◆ Your instructions ◆
Once the line containing "Open the USD currency dropdown" is found in the entries below, reproduce it and every line after it, stopping at and including the line containing "Edit the deployment"; reproduce nothing else, and keep each line exact.

Records supplied Block Start

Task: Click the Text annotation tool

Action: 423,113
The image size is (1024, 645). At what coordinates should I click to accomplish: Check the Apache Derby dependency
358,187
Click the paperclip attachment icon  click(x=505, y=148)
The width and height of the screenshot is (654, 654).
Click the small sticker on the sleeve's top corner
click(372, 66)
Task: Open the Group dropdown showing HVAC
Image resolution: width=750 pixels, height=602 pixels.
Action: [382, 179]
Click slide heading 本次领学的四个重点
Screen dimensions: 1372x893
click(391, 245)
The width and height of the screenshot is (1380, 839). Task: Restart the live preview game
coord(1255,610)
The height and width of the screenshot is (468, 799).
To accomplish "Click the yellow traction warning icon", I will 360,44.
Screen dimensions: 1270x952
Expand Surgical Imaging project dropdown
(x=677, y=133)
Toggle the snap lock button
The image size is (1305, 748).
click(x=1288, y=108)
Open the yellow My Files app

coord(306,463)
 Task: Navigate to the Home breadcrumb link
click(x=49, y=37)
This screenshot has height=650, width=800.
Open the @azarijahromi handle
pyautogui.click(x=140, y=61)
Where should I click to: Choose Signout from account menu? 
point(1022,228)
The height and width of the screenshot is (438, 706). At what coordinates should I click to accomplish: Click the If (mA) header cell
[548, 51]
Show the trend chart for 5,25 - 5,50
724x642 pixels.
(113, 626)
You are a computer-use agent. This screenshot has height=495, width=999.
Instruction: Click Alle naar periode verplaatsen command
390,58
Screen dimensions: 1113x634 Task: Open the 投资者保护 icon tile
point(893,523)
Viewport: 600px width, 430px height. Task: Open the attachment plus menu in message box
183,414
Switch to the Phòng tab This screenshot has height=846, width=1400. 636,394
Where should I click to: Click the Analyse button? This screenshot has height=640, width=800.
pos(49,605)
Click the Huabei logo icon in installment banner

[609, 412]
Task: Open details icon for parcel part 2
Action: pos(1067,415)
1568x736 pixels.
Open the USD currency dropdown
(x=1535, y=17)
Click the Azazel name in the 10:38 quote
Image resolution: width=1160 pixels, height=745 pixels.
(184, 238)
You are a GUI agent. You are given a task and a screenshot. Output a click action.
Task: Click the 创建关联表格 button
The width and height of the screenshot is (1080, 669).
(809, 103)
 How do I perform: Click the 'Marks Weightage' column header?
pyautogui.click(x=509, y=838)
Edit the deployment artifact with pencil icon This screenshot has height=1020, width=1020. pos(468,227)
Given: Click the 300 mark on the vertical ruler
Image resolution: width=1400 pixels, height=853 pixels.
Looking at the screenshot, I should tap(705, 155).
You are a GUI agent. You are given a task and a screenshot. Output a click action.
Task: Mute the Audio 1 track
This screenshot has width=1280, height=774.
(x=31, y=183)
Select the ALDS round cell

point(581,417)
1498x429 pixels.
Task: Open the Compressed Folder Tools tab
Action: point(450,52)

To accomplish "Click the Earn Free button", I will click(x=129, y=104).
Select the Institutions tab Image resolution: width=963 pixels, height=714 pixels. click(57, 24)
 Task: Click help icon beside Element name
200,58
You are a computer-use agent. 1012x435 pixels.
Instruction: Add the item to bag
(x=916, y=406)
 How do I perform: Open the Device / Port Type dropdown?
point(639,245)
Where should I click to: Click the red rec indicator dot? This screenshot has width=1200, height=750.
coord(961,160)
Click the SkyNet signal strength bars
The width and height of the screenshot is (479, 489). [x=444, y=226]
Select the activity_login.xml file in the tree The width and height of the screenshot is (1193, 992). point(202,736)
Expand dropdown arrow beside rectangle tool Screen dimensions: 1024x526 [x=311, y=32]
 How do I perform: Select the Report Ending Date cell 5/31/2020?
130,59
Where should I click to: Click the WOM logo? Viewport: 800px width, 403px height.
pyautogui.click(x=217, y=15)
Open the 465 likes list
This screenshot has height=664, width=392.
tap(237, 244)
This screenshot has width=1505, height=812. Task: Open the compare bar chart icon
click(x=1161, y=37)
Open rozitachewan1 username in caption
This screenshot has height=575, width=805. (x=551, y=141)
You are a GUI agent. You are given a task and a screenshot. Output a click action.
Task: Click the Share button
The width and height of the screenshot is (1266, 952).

Records supplied Block End

◆ Your solution ◆
Open the USD currency dropdown
(x=1535, y=17)
Click the Azazel name in the 10:38 quote
Image resolution: width=1160 pixels, height=745 pixels.
(184, 238)
You are a GUI agent. You are given a task and a screenshot. Output a click action.
Task: Click the 创建关联表格 button
The width and height of the screenshot is (1080, 669).
(809, 103)
 How do I perform: Click the 'Marks Weightage' column header?
pyautogui.click(x=509, y=838)
Edit the deployment artifact with pencil icon This screenshot has height=1020, width=1020. pos(468,227)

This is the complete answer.